Los adolescentes no sienten prejuicios de raza, y si los padecen, no es en el grado de las personas mayores. En Tejas, no hace mucho, los componentes de un equipo blanco de fútbol y los componentes de otro negro asistían a una escuela superior de la ciudad. Sus entrenadores y cuidadores no les permitían jugar unos contra otros. Pero una mañana, el equipo blanco se las arregló para jugar en secreto, contra el equipo de color, y, a su regreso del partido, dijeron a los entrenadores: «Sólo queríamos saber qué equipo jugaba mejor». Fue, claro está, un partido amistoso, y en él puede descubrirse un verdadero simbolismo.

Los blancos inteligentes no suelen sufrir el prejuicio de raza con tanta intensidad como los ignorantes y habría muchos que dirían, si se atrevieran a ello, que no sufren ninguno. Pero son pocos los que se atreven, ya que, en todas partes, la mayoría sufre un prejuicio de raza agudo, incurable, que desaparece sólo con la muerte.

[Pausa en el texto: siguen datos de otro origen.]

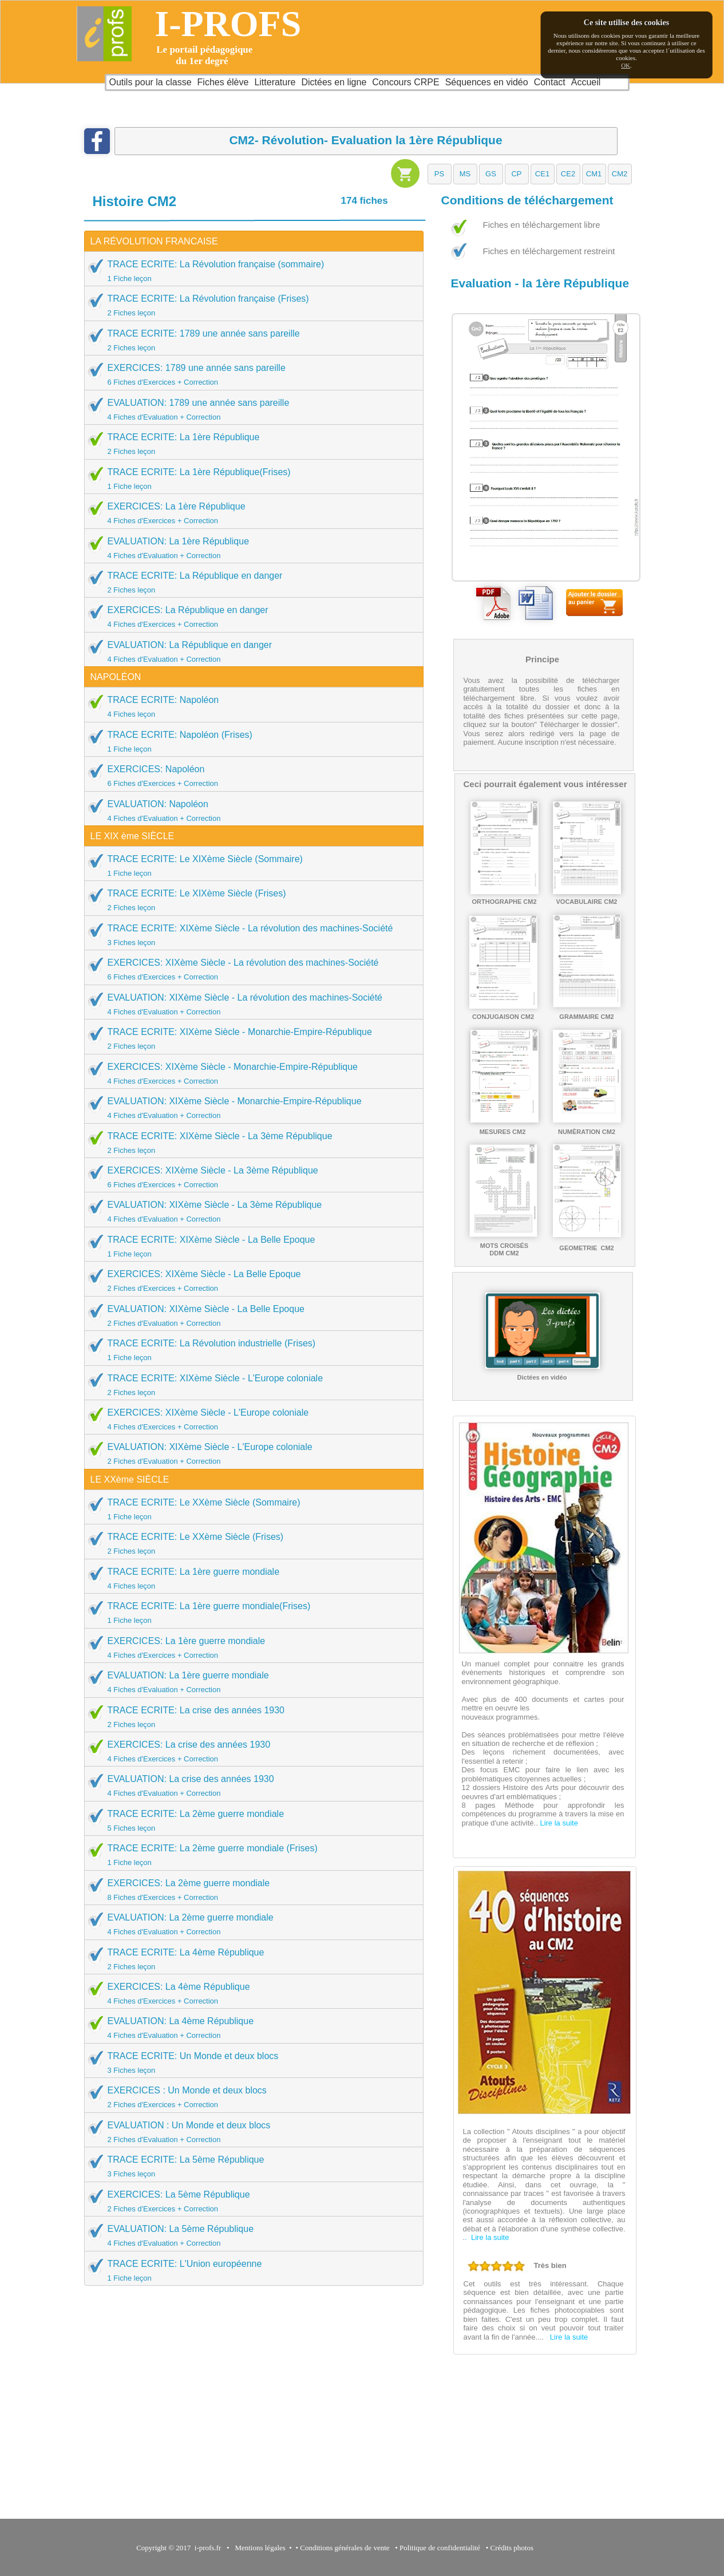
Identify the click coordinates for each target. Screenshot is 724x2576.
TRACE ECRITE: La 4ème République (250, 1959)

Pero si nada puede extirpar el prejuicio en aquellos que lo tienen profundamente arraigado, no por esto les está permitido violar la democracia de nuestra nación. Cuando menos, nuestro gobierno debería velar para que todos los norteamericanos gozasen de idénticas oportunidades económicas, y por que la gente de color que vive en su democracia no sufriese al menos insultos a causa de su color. Debería insistirse para que los ciudadanos de color compartiesen la responsabilidad con los ciudadanos blancos en beneficio del bienestar de la nación, suprimiendo así la razón principal de esta despreciativa tolerancia de amo con que el hombre blanco trata al hombre de color, consiguiendo de esta forma crear en el ciudadano de color la confianza en sí mismo.

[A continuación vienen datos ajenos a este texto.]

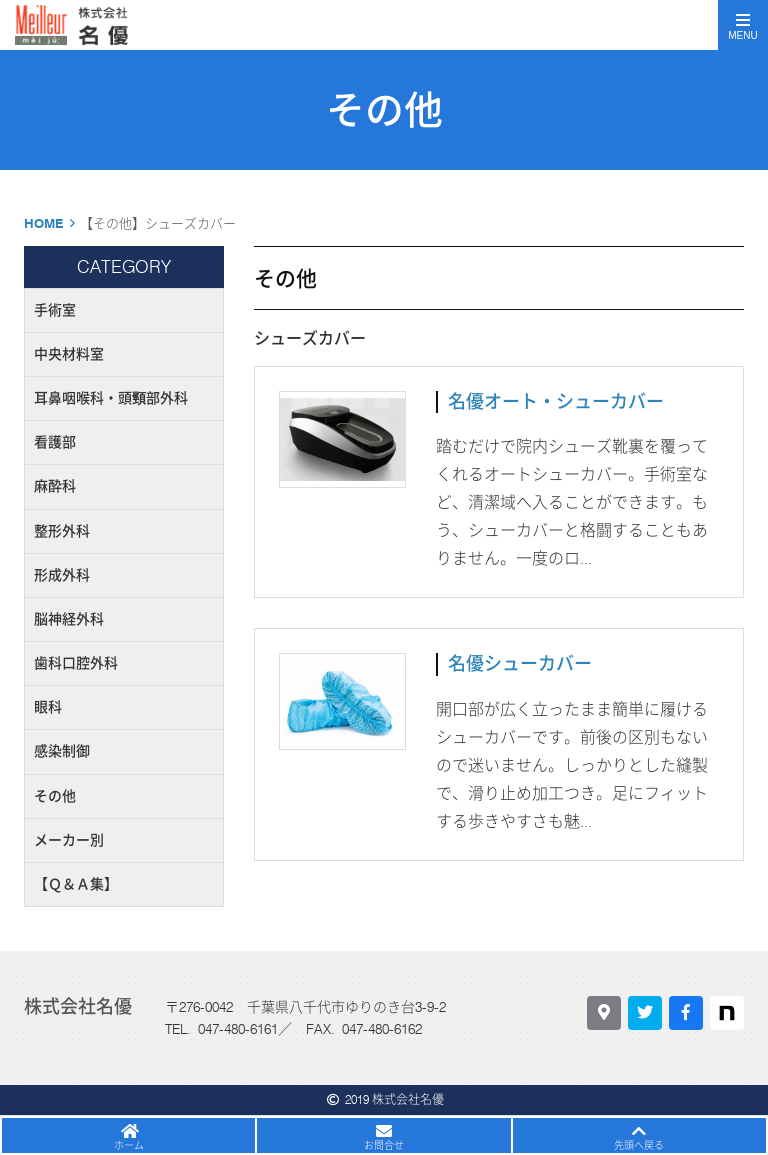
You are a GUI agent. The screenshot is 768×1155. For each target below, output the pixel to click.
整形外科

El gobierno democrático debe hacer acopio de ciencia y comprender que no existen bases en qué sustentar el prejuicio de que una raza es intrínsecamente superior a otra. La injusticia prolongada puede hacer inferior a cualquiera, sin distinción de color.

He leído con entera aprobación el plan elaborado para mejorar las condiciones bajo las cuales debe vivir y trabajar el pueblo de color. Pero mientras no sean vencidos los prejuicios de raza y no desaparezcan sus efectos, existirá el amargo hecho de que el norteamericano de color no podrá obtener mejor empleo que el que tiene por no haber sido bien educado, ni vivido en un alojamiento conveniente, ni disfrutado en su niñez de suficientes campos de juego. A él no le han concedido las mismas oportunidades que al norteamericano blanco de su clase y de su inteligencia. Los prejuicios de raza le siguen negando todavía la democracia.

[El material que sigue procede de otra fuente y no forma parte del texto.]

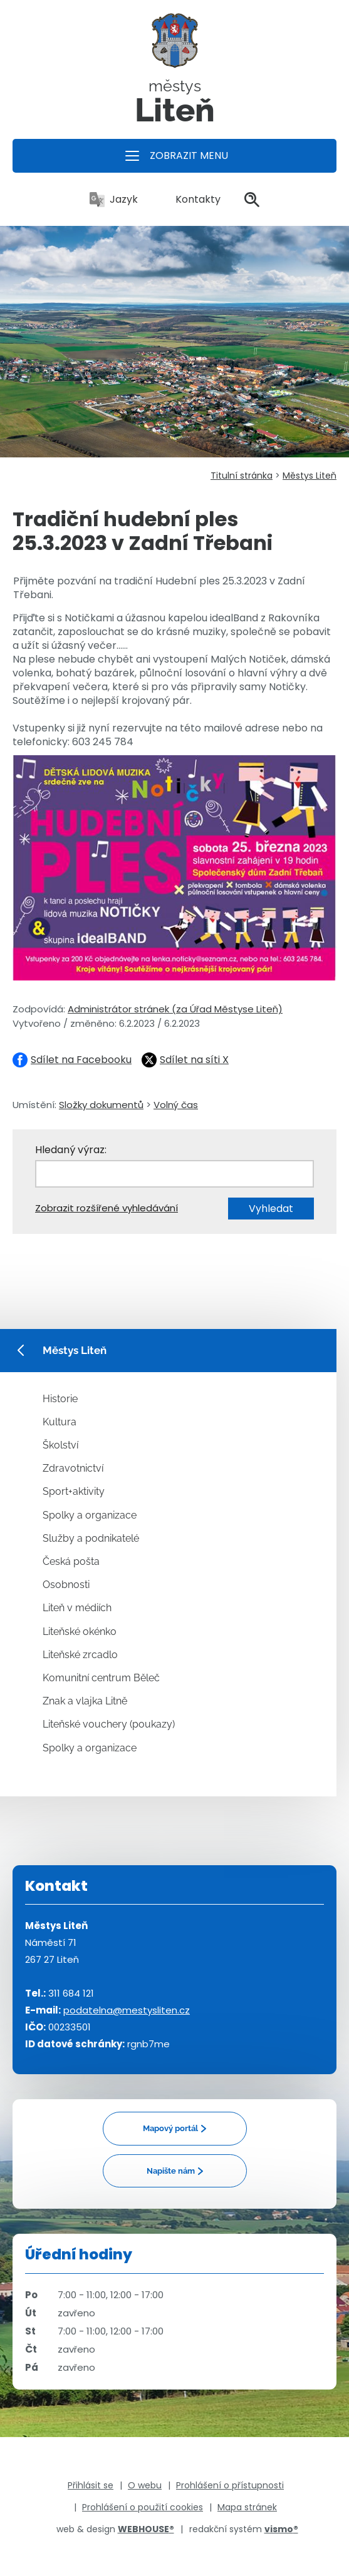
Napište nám (171, 2171)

¿Es que los norteamericanos vamos a continuar aceptando las estupideces de los prejuicios de raza? Conozco muy bien la débil defensa, a menudo repetida, que se hará de ellos. El terrible aspecto que se quiere ver detrás de todo esto son los cruzamientos de raza. Pero para ello sólo existe una respuesta. ¿Negaremos a esos doce millones de norteamericanos los derechos y privilegios de nuestro país, e incluso arriesgaremos la misma democracia, manteniendo una determinada relación de dominador y dominado entre blancos y gentes de color, sólo porque algún día unas cuantas personas blancas y otras de color, decidan unirse en matrimonio?

¿Es la democracia un bien o es un mal? Si es un bien, decidámonos a que sea verdadera.